▶ _TRY IT_: Give back the full data, unchanged and complete.

▶ _RECORDS FOR THIS EXERCISE_:
******************************

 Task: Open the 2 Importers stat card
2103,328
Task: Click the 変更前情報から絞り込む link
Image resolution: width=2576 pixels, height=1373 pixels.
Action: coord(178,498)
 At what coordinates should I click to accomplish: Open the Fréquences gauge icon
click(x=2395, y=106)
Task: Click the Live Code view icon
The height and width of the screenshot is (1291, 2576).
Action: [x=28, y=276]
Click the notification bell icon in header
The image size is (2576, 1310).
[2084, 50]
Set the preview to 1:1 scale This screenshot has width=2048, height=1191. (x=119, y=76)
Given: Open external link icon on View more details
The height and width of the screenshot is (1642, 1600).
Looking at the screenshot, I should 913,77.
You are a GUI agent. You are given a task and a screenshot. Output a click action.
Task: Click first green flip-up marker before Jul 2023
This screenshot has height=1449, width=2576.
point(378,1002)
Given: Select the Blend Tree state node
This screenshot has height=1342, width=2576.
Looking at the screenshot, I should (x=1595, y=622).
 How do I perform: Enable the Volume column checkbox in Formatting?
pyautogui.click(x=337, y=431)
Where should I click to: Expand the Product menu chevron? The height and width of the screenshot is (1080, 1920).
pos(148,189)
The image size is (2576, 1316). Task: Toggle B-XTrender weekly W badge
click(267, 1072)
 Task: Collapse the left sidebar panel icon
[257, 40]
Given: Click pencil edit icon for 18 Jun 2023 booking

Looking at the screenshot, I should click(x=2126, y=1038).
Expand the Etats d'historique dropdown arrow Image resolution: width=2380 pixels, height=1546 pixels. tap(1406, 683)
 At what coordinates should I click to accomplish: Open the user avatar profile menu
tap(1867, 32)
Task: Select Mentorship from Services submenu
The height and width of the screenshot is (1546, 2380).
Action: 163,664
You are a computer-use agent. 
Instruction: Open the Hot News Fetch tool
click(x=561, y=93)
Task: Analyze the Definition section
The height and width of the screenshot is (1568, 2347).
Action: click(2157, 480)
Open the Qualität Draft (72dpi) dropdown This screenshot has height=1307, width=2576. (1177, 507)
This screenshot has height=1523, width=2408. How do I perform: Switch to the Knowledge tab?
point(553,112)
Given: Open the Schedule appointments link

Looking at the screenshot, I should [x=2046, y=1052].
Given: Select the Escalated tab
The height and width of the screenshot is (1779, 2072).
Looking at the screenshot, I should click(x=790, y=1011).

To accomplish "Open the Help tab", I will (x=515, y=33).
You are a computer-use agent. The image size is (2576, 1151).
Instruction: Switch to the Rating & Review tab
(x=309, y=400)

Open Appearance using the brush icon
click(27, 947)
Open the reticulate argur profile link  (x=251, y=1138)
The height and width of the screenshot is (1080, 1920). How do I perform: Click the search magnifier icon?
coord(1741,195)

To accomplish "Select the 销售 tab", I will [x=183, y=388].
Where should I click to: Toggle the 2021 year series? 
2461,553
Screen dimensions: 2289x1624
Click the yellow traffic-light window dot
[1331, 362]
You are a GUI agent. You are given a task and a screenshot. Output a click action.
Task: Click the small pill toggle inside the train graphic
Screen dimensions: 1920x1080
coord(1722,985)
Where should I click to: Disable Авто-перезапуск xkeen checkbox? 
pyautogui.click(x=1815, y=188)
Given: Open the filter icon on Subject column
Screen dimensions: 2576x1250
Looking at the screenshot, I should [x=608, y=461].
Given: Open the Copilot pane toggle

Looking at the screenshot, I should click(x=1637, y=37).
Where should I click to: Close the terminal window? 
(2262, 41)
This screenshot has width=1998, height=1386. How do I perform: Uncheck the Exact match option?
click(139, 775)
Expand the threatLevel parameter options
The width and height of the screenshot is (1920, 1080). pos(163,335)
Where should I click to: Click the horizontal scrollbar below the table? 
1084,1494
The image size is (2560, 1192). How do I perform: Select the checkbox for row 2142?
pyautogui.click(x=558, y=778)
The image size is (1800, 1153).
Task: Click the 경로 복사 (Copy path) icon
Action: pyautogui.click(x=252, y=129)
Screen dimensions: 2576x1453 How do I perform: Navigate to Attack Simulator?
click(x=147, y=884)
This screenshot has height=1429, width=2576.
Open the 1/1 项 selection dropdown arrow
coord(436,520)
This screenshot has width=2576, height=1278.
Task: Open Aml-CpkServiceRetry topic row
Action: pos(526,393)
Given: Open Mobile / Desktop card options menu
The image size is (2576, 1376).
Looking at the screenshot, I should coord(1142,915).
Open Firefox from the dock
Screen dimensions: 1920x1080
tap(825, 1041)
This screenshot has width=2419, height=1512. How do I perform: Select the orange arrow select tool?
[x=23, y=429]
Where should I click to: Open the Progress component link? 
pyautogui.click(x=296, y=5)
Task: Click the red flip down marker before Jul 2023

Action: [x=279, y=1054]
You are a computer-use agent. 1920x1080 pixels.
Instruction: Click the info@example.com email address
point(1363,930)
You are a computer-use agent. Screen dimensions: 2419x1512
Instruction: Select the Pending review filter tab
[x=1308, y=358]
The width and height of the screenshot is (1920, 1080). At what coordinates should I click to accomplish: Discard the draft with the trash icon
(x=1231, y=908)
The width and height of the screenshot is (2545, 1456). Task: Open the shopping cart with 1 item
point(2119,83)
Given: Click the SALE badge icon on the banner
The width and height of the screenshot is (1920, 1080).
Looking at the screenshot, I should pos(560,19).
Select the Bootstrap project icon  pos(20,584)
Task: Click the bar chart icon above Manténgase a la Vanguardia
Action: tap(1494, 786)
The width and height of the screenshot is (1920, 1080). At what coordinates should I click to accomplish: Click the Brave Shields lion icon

******************************

▶ _SOLUTION TO THIS EXERCISE_:
 Task: Open the 2 Importers stat card
2103,328
Task: Click the 変更前情報から絞り込む link
Image resolution: width=2576 pixels, height=1373 pixels.
Action: coord(178,498)
 At what coordinates should I click to accomplish: Open the Fréquences gauge icon
click(x=2395, y=106)
Task: Click the Live Code view icon
The height and width of the screenshot is (1291, 2576).
Action: [x=28, y=276]
Click the notification bell icon in header
The image size is (2576, 1310).
[2084, 50]
Set the preview to 1:1 scale This screenshot has width=2048, height=1191. (x=119, y=76)
Given: Open external link icon on View more details
The height and width of the screenshot is (1642, 1600).
Looking at the screenshot, I should 913,77.
You are a GUI agent. You are given a task and a screenshot. Output a click action.
Task: Click first green flip-up marker before Jul 2023
This screenshot has height=1449, width=2576.
point(378,1002)
Given: Select the Blend Tree state node
This screenshot has height=1342, width=2576.
Looking at the screenshot, I should (x=1595, y=622).
 How do I perform: Enable the Volume column checkbox in Formatting?
pyautogui.click(x=337, y=431)
Where should I click to: Expand the Product menu chevron? The height and width of the screenshot is (1080, 1920).
pos(148,189)
The image size is (2576, 1316). Task: Toggle B-XTrender weekly W badge
click(267, 1072)
 Task: Collapse the left sidebar panel icon
[257, 40]
Given: Click pencil edit icon for 18 Jun 2023 booking

Looking at the screenshot, I should click(x=2126, y=1038).
Expand the Etats d'historique dropdown arrow Image resolution: width=2380 pixels, height=1546 pixels. tap(1406, 683)
 At what coordinates should I click to accomplish: Open the user avatar profile menu
tap(1867, 32)
Task: Select Mentorship from Services submenu
The height and width of the screenshot is (1546, 2380).
Action: 163,664
You are a computer-use agent. 
Instruction: Open the Hot News Fetch tool
click(x=561, y=93)
Task: Analyze the Definition section
The height and width of the screenshot is (1568, 2347).
Action: click(2157, 480)
Open the Qualität Draft (72dpi) dropdown This screenshot has height=1307, width=2576. (1177, 507)
This screenshot has height=1523, width=2408. How do I perform: Switch to the Knowledge tab?
point(553,112)
Given: Open the Schedule appointments link

Looking at the screenshot, I should [x=2046, y=1052].
Given: Select the Escalated tab
The height and width of the screenshot is (1779, 2072).
Looking at the screenshot, I should click(x=790, y=1011).

To accomplish "Open the Help tab", I will (x=515, y=33).
You are a computer-use agent. The image size is (2576, 1151).
Instruction: Switch to the Rating & Review tab
(x=309, y=400)

Open Appearance using the brush icon
click(27, 947)
Open the reticulate argur profile link  (x=251, y=1138)
The height and width of the screenshot is (1080, 1920). How do I perform: Click the search magnifier icon?
coord(1741,195)

To accomplish "Select the 销售 tab", I will [x=183, y=388].
Where should I click to: Toggle the 2021 year series? 
2461,553
Screen dimensions: 2289x1624
Click the yellow traffic-light window dot
[1331, 362]
You are a GUI agent. You are given a task and a screenshot. Output a click action.
Task: Click the small pill toggle inside the train graphic
Screen dimensions: 1920x1080
coord(1722,985)
Where should I click to: Disable Авто-перезапуск xkeen checkbox? 
pyautogui.click(x=1815, y=188)
Given: Open the filter icon on Subject column
Screen dimensions: 2576x1250
Looking at the screenshot, I should [x=608, y=461].
Given: Open the Copilot pane toggle

Looking at the screenshot, I should click(x=1637, y=37).
Where should I click to: Close the terminal window? 
(2262, 41)
This screenshot has width=1998, height=1386. How do I perform: Uncheck the Exact match option?
click(139, 775)
Expand the threatLevel parameter options
The width and height of the screenshot is (1920, 1080). pos(163,335)
Where should I click to: Click the horizontal scrollbar below the table? 
1084,1494
The image size is (2560, 1192). How do I perform: Select the checkbox for row 2142?
pyautogui.click(x=558, y=778)
The image size is (1800, 1153).
Task: Click the 경로 복사 (Copy path) icon
Action: pyautogui.click(x=252, y=129)
Screen dimensions: 2576x1453 How do I perform: Navigate to Attack Simulator?
click(x=147, y=884)
This screenshot has height=1429, width=2576.
Open the 1/1 项 selection dropdown arrow
coord(436,520)
This screenshot has width=2576, height=1278.
Task: Open Aml-CpkServiceRetry topic row
Action: pos(526,393)
Given: Open Mobile / Desktop card options menu
The image size is (2576, 1376).
Looking at the screenshot, I should coord(1142,915).
Open Firefox from the dock
Screen dimensions: 1920x1080
tap(825, 1041)
This screenshot has width=2419, height=1512. How do I perform: Select the orange arrow select tool?
[x=23, y=429]
Where should I click to: Open the Progress component link? 
pyautogui.click(x=296, y=5)
Task: Click the red flip down marker before Jul 2023

Action: [x=279, y=1054]
You are a computer-use agent. 1920x1080 pixels.
Instruction: Click the info@example.com email address
point(1363,930)
You are a computer-use agent. Screen dimensions: 2419x1512
Instruction: Select the Pending review filter tab
[x=1308, y=358]
The width and height of the screenshot is (1920, 1080). At what coordinates should I click to accomplish: Discard the draft with the trash icon
(x=1231, y=908)
The width and height of the screenshot is (2545, 1456). Task: Open the shopping cart with 1 item
point(2119,83)
Given: Click the SALE badge icon on the banner
The width and height of the screenshot is (1920, 1080).
Looking at the screenshot, I should pos(560,19).
Select the Bootstrap project icon  pos(20,584)
Task: Click the bar chart icon above Manténgase a la Vanguardia
Action: tap(1494, 786)
The width and height of the screenshot is (1920, 1080). At what coordinates should I click to accomplish: Click the Brave Shields lion icon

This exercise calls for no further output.